▶ _THE REQUEST_
Write out the lines below word for word, leaving out the pictures.

>> BEGIN

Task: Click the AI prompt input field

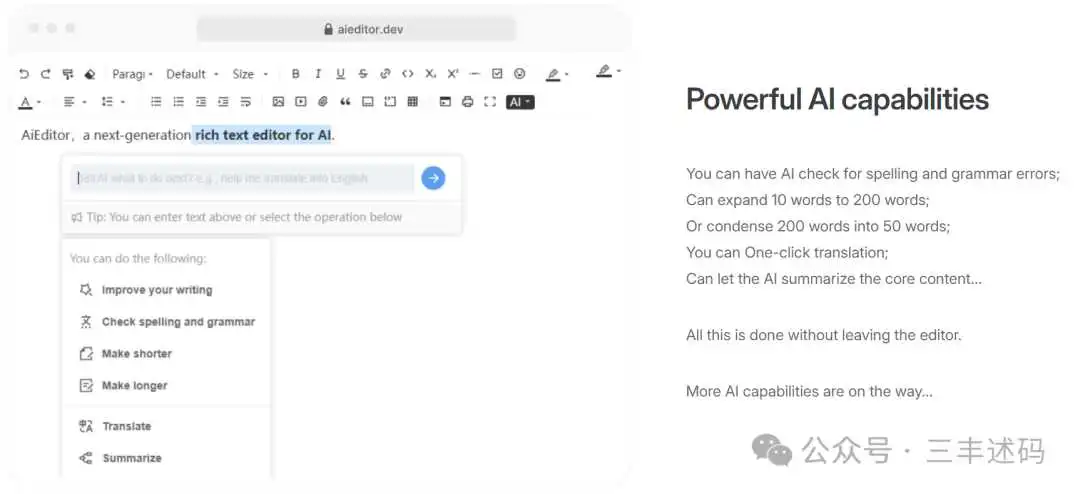Action: point(242,178)
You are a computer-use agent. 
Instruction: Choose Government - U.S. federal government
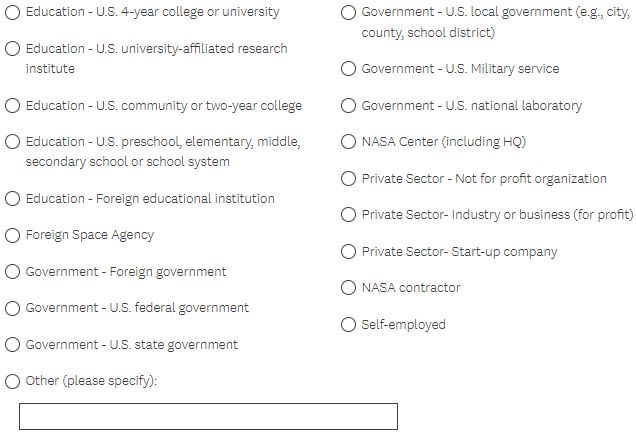coord(13,308)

>> END

▶ _RESULT_
Task: Click the AI prompt input field

Action: point(242,178)
You are a computer-use agent. 
Instruction: Choose Government - U.S. federal government
coord(13,308)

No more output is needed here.